● **Saved entries**:
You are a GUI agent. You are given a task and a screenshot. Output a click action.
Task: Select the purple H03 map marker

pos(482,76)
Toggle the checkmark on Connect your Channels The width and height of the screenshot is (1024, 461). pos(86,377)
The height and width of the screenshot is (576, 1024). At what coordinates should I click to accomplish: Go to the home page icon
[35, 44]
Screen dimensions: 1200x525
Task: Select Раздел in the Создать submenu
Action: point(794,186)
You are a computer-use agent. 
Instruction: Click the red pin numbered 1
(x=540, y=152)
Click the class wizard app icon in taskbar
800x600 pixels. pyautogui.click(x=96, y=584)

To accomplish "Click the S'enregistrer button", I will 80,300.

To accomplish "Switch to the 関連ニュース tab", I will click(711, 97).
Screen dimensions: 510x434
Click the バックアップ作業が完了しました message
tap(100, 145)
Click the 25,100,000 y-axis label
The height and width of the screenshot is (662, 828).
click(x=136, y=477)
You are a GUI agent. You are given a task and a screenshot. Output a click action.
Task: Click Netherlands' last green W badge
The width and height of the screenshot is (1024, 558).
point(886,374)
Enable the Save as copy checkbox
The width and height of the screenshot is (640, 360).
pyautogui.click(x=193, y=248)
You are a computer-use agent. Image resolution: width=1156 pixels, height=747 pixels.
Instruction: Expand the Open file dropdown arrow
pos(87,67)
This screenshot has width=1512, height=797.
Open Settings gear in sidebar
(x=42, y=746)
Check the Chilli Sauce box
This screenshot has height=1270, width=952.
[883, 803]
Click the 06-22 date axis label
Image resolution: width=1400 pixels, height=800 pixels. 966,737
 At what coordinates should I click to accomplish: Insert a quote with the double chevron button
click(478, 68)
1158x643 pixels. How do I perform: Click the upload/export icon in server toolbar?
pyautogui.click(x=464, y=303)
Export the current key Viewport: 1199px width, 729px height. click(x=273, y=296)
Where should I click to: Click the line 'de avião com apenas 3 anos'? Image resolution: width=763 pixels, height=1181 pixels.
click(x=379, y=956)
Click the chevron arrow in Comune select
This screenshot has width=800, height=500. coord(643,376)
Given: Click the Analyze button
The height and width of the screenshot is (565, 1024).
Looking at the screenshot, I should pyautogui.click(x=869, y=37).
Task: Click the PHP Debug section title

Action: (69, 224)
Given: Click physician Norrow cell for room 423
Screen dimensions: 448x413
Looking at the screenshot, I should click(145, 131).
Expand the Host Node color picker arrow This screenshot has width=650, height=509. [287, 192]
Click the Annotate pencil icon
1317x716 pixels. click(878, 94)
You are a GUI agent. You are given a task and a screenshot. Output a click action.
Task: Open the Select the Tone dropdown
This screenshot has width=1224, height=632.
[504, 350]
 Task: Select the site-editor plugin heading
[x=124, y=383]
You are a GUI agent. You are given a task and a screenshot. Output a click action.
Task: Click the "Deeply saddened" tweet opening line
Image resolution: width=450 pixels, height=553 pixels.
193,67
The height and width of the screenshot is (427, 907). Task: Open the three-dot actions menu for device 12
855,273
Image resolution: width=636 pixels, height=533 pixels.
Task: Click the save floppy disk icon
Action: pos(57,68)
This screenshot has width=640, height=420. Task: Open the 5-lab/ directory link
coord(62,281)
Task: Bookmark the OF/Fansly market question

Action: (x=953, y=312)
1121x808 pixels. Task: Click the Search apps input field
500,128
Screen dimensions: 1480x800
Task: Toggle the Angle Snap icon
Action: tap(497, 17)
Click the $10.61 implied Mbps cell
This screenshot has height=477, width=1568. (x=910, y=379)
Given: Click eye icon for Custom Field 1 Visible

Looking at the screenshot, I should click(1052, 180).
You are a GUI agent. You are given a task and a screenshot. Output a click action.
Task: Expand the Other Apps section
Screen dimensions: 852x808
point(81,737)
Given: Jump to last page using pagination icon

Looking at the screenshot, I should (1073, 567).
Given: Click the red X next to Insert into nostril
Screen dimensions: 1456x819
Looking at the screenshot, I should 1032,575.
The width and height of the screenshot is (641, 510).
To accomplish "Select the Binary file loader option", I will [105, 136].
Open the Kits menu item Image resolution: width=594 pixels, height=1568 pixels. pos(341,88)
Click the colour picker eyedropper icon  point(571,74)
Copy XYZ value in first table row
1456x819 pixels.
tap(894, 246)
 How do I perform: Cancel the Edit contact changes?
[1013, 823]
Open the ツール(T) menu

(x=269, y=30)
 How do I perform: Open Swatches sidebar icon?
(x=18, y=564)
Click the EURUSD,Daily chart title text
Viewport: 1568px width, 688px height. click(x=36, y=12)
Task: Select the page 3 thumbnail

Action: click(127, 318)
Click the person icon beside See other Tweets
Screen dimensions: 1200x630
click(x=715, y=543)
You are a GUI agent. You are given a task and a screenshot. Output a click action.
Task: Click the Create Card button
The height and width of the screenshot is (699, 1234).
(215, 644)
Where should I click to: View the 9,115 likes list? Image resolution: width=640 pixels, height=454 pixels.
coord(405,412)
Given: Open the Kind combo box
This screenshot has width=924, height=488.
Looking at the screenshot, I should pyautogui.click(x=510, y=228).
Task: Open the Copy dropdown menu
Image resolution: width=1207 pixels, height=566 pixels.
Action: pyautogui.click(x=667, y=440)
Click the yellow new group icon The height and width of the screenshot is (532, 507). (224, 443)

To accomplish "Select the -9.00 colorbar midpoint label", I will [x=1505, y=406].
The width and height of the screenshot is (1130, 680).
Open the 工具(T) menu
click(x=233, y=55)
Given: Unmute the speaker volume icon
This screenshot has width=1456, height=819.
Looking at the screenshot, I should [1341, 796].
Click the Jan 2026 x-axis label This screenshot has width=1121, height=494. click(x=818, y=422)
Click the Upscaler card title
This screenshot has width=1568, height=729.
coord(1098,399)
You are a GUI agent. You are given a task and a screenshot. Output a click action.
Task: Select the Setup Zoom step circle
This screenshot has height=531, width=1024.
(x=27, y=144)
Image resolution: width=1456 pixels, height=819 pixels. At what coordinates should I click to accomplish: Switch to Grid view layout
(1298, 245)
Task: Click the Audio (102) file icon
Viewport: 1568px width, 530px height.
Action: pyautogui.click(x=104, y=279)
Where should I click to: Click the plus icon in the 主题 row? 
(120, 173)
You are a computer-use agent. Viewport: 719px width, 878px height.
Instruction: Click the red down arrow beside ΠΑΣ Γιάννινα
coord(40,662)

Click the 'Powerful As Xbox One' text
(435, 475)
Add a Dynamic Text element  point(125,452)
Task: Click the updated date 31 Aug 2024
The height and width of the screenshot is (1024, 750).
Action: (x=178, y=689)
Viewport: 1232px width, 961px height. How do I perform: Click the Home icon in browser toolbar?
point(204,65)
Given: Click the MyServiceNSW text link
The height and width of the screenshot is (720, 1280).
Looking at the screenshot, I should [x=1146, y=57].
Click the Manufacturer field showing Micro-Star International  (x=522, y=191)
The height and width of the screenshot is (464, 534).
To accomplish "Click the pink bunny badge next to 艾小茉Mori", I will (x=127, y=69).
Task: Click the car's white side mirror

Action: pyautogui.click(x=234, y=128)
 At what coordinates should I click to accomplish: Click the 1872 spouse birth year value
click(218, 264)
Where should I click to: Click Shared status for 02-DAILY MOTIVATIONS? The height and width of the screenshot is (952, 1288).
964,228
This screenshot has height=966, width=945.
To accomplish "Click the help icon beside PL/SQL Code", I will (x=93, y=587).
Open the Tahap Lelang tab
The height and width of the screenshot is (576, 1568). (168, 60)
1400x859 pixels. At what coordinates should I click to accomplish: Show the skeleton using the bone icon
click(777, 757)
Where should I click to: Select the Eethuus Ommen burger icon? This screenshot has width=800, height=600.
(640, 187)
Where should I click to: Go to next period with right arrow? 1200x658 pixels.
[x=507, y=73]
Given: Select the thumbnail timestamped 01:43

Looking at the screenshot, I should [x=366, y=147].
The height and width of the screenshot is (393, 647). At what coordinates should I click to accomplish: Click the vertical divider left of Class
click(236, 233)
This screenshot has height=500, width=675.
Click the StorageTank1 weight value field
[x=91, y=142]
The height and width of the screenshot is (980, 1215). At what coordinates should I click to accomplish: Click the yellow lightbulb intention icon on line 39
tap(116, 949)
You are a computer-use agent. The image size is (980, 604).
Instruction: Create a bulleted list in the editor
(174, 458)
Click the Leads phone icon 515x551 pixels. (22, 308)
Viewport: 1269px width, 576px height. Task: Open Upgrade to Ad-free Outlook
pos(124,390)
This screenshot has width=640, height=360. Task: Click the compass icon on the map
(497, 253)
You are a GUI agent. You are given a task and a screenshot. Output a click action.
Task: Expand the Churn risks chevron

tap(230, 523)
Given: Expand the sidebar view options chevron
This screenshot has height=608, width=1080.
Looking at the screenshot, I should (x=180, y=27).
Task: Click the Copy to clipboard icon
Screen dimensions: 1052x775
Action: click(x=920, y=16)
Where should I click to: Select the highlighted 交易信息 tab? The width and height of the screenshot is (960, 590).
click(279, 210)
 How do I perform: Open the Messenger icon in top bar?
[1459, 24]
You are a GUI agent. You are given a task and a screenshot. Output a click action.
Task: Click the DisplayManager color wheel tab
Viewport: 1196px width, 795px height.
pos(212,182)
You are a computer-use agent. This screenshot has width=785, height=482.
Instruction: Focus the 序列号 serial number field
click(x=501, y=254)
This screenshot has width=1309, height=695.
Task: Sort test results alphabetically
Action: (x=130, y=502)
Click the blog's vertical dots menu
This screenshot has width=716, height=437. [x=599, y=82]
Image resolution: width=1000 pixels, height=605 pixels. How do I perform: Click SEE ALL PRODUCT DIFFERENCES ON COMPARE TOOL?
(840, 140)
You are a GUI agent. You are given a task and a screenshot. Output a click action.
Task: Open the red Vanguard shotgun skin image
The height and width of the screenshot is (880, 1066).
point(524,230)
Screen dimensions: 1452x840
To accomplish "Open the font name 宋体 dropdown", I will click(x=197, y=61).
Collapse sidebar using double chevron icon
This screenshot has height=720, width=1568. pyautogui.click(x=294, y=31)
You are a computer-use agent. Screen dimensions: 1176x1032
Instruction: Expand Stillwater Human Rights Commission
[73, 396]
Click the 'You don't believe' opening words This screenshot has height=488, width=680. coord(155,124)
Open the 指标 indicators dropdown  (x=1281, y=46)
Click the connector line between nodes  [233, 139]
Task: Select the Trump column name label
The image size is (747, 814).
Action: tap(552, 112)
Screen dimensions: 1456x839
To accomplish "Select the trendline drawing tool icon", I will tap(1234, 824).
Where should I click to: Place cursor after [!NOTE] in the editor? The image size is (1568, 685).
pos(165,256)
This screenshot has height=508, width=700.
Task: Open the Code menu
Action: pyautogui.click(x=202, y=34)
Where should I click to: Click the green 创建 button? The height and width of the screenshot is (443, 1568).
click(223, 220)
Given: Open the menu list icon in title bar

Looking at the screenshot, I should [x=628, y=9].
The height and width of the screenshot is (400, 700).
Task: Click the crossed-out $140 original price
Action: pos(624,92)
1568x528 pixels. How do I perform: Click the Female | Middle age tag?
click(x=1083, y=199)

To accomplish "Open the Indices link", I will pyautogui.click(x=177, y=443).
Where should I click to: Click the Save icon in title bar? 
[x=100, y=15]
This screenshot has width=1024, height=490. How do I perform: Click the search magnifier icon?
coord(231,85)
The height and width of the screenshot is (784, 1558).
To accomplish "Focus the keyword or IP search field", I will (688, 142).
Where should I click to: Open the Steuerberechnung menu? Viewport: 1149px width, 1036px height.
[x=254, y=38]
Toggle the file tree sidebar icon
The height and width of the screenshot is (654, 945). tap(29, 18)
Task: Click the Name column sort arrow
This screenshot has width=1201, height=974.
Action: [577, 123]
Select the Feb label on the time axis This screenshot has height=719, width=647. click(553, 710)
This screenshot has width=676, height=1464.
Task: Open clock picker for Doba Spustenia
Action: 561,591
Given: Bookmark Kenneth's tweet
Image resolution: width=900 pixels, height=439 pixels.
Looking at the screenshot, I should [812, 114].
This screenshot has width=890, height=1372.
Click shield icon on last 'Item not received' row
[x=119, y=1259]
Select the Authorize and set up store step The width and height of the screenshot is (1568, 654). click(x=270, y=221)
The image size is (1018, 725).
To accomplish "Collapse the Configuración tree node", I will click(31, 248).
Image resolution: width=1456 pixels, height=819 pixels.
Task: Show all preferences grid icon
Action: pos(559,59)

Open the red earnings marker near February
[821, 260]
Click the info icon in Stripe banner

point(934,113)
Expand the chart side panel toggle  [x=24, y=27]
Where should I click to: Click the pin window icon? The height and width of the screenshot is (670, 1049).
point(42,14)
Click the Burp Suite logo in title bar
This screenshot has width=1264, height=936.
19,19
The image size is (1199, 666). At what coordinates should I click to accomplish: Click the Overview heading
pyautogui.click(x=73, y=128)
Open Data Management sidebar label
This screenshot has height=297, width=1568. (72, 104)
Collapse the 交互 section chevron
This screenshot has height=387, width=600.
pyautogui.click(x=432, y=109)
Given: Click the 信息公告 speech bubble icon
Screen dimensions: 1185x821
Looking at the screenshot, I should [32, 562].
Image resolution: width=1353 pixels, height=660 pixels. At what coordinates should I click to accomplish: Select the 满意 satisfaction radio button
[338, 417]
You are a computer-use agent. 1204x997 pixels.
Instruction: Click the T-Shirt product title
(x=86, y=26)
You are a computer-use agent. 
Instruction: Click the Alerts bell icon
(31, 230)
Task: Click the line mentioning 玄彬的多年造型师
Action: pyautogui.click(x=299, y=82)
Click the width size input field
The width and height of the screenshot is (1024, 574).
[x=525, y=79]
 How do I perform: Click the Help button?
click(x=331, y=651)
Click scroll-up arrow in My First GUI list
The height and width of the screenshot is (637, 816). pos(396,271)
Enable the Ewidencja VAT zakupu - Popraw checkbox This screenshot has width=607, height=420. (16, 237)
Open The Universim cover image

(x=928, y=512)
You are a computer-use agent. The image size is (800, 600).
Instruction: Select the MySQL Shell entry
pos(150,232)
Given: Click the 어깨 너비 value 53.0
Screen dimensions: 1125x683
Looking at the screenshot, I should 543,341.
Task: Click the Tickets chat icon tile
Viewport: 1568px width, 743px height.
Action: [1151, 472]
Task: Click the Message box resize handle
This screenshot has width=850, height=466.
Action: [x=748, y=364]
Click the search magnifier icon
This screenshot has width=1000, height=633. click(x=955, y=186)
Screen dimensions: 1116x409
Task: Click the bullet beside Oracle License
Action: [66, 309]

● **To do**:
Among the entries above, copy exactly only the lines starting with the one containing "Collapse sidebar using double chevron icon" and going through the one containing "Open the 指标", both ends included.

● **Output for this task**:
Collapse sidebar using double chevron icon
This screenshot has height=720, width=1568. pyautogui.click(x=294, y=31)
You are a computer-use agent. Screen dimensions: 1176x1032
Instruction: Expand Stillwater Human Rights Commission
[73, 396]
Click the 'You don't believe' opening words This screenshot has height=488, width=680. coord(155,124)
Open the 指标 indicators dropdown  (x=1281, y=46)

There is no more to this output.